Blog: Holiday spending…or not?
Leonie Barrie | 18 November 2005
Retailers on both sides of the Atlantic who have been hoping for a bumper Christmas look set to be disappointed – or will need to be very, very good this year to encourage shoppers to outspend last year. The latest figures from the UK’s Office for National Statistics also show that spending remains subdued, despite heavy discounts, and that the unseasonably warm weather we’ve been having over here has done little to shift the winter stocks of coats and scarves. It’s a similar story in the US, where retailers Limited Brands and Gap have both reported sluggish third quarter results amid higher energy prices and merchandising problems.
According to a new survey from WSL Strategic Retail, 53 per cent of US consumers say they will be spending less on clothing this holiday season. But with shoppers surrounded by uncertainty such as war, terrorists, acts of God striking randomly, plus oil companies putting a tight squeeze on wallets, isn’t there a slim chance that they’ll throw caution to the wind and start to spend in an attempt to cheer themselves up?

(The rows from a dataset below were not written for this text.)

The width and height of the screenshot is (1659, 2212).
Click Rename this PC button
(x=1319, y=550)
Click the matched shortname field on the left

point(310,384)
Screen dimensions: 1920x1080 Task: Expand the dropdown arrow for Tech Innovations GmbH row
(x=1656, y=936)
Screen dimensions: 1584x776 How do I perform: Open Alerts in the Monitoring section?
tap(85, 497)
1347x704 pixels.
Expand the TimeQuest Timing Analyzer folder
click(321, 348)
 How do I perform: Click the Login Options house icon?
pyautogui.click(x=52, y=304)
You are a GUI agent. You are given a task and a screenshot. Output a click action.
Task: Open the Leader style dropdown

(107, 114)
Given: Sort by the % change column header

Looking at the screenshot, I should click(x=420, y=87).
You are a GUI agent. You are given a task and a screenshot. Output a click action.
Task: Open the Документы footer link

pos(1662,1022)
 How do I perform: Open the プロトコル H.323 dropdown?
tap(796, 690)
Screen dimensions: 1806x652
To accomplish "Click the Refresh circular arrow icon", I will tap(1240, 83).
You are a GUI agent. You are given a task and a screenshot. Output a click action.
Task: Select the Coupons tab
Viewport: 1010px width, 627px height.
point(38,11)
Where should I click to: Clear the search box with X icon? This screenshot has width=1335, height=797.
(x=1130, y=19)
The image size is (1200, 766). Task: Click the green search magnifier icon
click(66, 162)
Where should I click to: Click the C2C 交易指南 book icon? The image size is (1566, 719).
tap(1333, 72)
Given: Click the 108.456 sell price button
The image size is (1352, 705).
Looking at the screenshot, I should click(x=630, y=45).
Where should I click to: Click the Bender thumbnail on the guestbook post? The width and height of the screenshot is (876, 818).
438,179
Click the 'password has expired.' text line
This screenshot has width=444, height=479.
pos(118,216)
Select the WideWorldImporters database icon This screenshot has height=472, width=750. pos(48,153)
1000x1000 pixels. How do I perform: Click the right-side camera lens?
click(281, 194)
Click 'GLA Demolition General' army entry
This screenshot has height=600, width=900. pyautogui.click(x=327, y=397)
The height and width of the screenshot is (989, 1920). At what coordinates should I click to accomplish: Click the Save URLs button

Not so, says the ‘How America Shops’ report. Apparently retailers themselves are to blame by failing to deliver the ‘good old-fashioned holiday season’ experience. “Retailers, in their rush to capture the first holiday spending dollars, have diluted the emotional appeal of the season. December was once the most festive shopping month of the year. Now it arrives with a trickle of products onto the floor in October followed by pre-holiday sales in November. Gone is that wonderful feeling of stores transformed overnight with lights, snowflakes and Santa Claus in his chair.”
And not only have retailer failed on this front, but they are also feeding into consumers’ fear of overspending by hyping up the sales and discounts that are just around the corner. All of which contrives to take the ‘Happy’ out of Happy Christmas for both sides of the retail divide.